While our framework of funneling a portion of vote power through expert groups is an improvement, these groups themselves are ironically still susceptible to the common pitfalls of ‘decision by committee’. Consensus may still be hard to find within committees and decisions consequently take longer to reach.

The Factom protocol committees therefore act as decision-aiding entities that collectively make up a decision-making, representative Executive Committee (EC).

In this way, we protect positive decision-by-committee aspects (collaboration, direct input) through the underlying committees, while offsetting its numerous limitations (i.e. deadlocks, inefficiency) by maintaining a measure of much needed leadership and decisiveness.


There are a number of concerns about the Executive Committee

  1. It reaches the required quota (currently 51%) too easily and gains in power as ANO numbers drop.
  2. Standing is not robust enough and ANOs may fear being booted so the EC gains in power.
  3. An EC is inferior to leaving vote power with each individual committee.

1. The quota & power problem
If we play devil’s advocate, we may assume that any EC vote (32%) is always followed by 4 ANOs (the ANOs of EC representatives).

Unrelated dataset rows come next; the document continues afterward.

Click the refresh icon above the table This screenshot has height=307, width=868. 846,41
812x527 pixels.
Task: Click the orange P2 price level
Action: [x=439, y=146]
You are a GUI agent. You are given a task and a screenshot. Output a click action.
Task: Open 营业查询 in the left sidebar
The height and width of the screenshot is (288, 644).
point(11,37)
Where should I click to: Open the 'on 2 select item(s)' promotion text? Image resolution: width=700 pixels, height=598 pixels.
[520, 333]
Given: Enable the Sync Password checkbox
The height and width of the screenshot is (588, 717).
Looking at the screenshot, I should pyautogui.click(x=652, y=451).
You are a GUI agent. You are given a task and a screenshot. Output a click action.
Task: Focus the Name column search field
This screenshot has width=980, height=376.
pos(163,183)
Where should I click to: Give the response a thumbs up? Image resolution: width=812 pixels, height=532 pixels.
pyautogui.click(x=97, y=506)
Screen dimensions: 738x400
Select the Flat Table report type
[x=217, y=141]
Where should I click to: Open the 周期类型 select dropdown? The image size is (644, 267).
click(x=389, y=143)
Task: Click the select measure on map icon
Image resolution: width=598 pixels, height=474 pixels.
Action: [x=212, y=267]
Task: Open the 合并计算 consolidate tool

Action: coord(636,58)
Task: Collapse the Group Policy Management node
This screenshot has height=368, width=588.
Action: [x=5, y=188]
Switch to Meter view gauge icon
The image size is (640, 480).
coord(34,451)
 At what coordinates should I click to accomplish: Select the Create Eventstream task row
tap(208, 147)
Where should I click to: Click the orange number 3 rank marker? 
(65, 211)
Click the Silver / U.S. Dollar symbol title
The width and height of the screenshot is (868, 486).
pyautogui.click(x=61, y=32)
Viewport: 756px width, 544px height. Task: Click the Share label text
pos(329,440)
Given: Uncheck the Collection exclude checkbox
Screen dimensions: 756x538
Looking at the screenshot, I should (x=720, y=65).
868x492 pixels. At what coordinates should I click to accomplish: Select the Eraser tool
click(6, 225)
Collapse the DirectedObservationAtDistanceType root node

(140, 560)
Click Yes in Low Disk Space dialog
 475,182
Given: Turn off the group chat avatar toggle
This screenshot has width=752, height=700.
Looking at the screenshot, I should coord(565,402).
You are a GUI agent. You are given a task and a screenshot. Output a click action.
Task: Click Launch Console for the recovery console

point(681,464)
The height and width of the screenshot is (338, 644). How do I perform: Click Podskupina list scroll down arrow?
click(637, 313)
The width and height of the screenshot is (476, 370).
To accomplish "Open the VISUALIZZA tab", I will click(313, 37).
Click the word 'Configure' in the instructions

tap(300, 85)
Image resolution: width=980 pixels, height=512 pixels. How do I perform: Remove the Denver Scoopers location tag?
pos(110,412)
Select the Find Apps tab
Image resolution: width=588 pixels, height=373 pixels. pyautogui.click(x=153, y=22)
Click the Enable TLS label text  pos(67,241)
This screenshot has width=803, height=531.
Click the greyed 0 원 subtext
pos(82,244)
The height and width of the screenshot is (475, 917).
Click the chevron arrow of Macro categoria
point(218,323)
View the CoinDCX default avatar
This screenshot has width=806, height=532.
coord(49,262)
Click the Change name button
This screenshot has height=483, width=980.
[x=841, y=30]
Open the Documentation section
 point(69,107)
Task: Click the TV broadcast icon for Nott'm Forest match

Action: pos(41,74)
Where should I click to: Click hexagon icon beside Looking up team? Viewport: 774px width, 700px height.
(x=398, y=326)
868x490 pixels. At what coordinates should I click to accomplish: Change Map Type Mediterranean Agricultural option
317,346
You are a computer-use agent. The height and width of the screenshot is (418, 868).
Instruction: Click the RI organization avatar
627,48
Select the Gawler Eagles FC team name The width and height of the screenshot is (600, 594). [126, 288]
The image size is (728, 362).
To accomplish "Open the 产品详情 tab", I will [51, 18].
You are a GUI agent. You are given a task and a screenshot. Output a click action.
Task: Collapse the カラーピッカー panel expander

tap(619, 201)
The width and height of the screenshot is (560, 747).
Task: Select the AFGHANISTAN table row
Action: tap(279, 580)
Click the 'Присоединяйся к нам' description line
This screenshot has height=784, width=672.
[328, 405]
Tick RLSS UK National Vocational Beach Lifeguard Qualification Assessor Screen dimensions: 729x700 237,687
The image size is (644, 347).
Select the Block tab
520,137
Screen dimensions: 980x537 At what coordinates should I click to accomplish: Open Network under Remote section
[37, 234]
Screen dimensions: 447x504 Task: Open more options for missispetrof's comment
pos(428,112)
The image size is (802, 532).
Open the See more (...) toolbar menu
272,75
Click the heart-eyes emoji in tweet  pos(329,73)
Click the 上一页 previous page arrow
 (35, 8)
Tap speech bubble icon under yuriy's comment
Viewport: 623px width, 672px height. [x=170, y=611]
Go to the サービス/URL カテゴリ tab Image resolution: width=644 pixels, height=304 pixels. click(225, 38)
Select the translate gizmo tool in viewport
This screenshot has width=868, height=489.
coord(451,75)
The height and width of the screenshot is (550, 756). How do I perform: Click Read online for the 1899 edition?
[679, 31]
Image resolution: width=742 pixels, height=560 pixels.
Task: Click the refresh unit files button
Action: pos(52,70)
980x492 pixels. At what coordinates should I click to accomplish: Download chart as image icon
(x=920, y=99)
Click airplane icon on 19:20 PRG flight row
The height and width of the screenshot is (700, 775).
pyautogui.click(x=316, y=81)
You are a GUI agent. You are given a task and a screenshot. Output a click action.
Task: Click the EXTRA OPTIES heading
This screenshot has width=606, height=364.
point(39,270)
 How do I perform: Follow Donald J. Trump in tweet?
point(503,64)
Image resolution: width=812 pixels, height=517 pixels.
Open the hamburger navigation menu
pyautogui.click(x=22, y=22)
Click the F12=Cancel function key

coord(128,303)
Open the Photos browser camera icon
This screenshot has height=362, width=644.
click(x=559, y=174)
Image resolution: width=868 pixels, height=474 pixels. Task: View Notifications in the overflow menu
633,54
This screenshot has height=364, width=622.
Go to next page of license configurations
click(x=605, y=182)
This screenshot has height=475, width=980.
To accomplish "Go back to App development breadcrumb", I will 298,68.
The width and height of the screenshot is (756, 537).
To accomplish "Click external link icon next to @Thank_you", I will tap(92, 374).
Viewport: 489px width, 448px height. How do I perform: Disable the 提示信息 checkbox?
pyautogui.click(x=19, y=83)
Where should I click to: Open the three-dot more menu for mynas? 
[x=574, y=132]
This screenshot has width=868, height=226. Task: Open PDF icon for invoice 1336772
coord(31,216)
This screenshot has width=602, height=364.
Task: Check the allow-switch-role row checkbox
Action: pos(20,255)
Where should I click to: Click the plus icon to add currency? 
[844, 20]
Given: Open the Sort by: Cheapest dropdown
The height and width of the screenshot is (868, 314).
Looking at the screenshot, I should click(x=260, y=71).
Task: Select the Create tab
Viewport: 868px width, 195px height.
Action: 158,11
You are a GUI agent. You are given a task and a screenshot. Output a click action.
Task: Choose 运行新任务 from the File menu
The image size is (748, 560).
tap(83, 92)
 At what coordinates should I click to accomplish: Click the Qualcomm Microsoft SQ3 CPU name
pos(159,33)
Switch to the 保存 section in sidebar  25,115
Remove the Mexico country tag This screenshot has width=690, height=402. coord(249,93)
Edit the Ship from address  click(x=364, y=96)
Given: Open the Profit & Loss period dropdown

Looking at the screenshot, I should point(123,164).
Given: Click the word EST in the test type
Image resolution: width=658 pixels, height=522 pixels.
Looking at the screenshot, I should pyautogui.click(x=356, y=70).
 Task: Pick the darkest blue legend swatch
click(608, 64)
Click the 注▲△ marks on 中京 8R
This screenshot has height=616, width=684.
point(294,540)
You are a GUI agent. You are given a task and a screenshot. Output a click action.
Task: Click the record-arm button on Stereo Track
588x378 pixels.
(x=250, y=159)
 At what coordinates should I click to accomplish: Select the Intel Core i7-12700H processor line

It is also more likely that the absent or less active ANOs are those not directly involved with the EC. Therefore, as these ANOs drop out or become inactive, the 68% total ANO vote moves in favor of the ANOs backing the EC.

Without going into long and complicated details, this does lead to the EC gaining in power. With no measures and keeping things as is (51% quota and 5-10% absent parties), the critical minimum number of ANOs is 24. See: (in this example, the abstaining votes reflect the absent votes).

To address this it is suggested that we:
  • Impose a quorum of 75% to make a vote valid. This removes the impact of absent parties and the 68% ANO vote will be calculated based on members present (see Robert’s Rules of Order).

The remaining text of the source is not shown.